Pass the one-time token to the sy CLI or an SDK to complete the bootstrap handshake:

sy init --token vft_eyJhbGciOiJFUzI1NiIs... --server https://vault.example.com

During bootstrap:

  1. The client sends the token to POST /api/sm/v1/bootstrap.
  2. The server validates the token, returns encrypted key material, and permanently invalidates the token.
  3. The client stores the key material locally and generates an ECDSA P-256 key pair for future authentication.

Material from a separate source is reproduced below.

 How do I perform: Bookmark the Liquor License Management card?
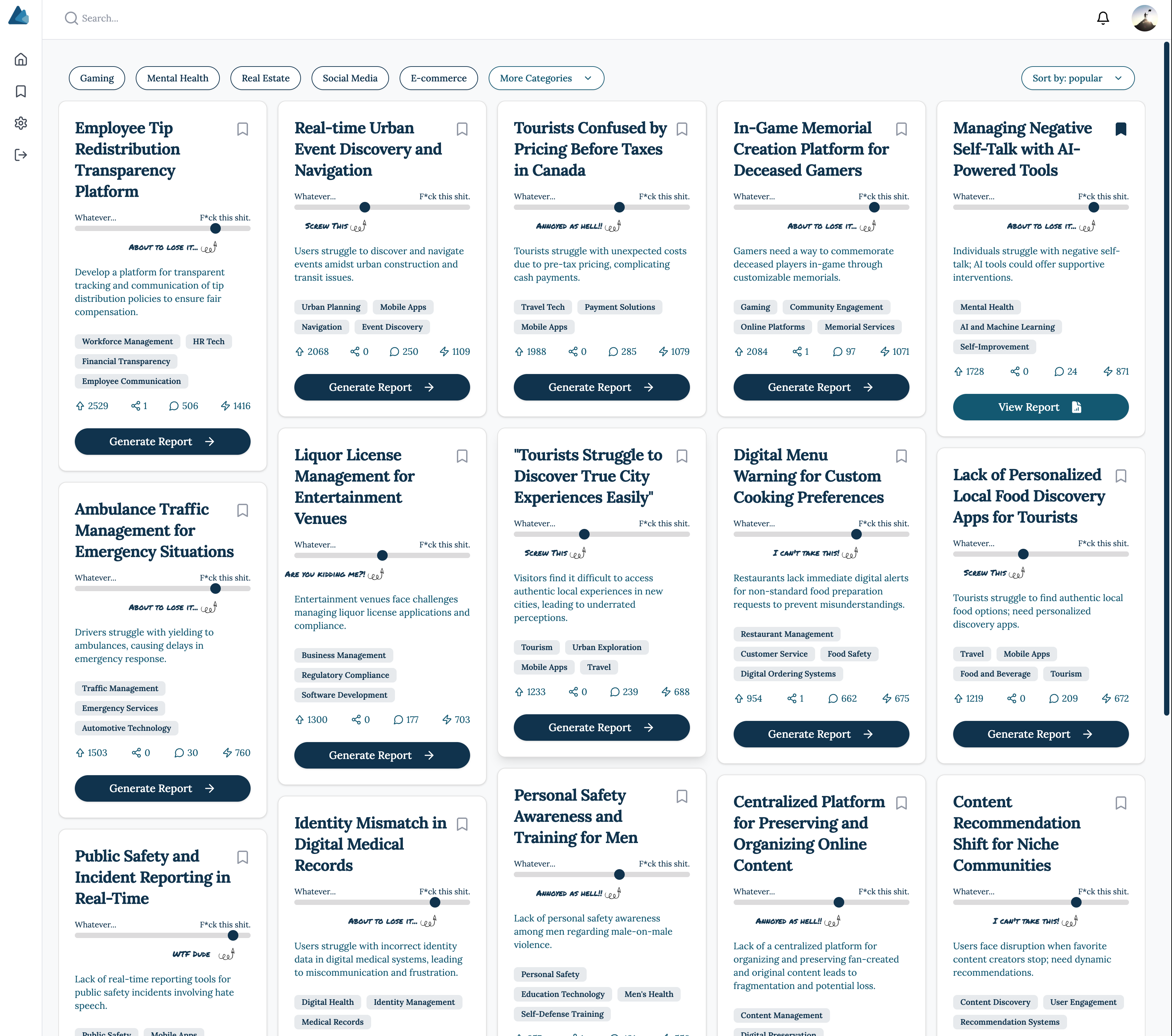pyautogui.click(x=462, y=456)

After this step, the client can authenticate independently using signed JWTs.

Folder Access

Clients do not access individual secrets directly. Instead, you grant a client access to one or more shared folders. Every secret inside a granted folder is readable by that client — including secrets added after the grant is created.

Granting Folder Access

  1. Open the client detail page.
  2. Click Add Folder Access.
  3. Select one or more shared folders from the list.
  4. Click Grant Access.

Access is read-only. Clients cannot create, update, or delete secrets through the Secrets Manager API.

Revoking Folder Access

To revoke access, open the client detail page, find the folder grant, and click Remove. The change takes effect immediately; the client's next API call for secrets in that folder will return a 403.

Lifecycle Management

Regenerating a Client Token

If a client needs to be re-bootstrapped (for example, after a machine is reimaged), you can generate a new one-time token from the client detail page. The previous key material becomes invalid and the client must call sy init again.

Deleting a Client

Deleting a client immediately revokes all access. Any in-flight requests authenticated with that client's JWT will fail. Active sy agent processes on the target machine will lose connectivity.

Deleting an Application

Deleting an application deletes all of its clients. This is a destructive operation and cannot be undone.

Best Practices

  • One client per machine or pipeline. If a CI server is compromised you can revoke that single client without affecting other machines.
  • Use descriptive names. "web-prod-us-east-1a" is better than "server1."
  • Audit regularly. The web vault shows the last-used timestamp for each client. Remove clients that have not authenticated recently.
  • Rotate bootstrap tokens quickly. Generate the token, run sy init, and confirm the bootstrap succeeded within minutes. Do not store tokens in ticketing systems or chat logs.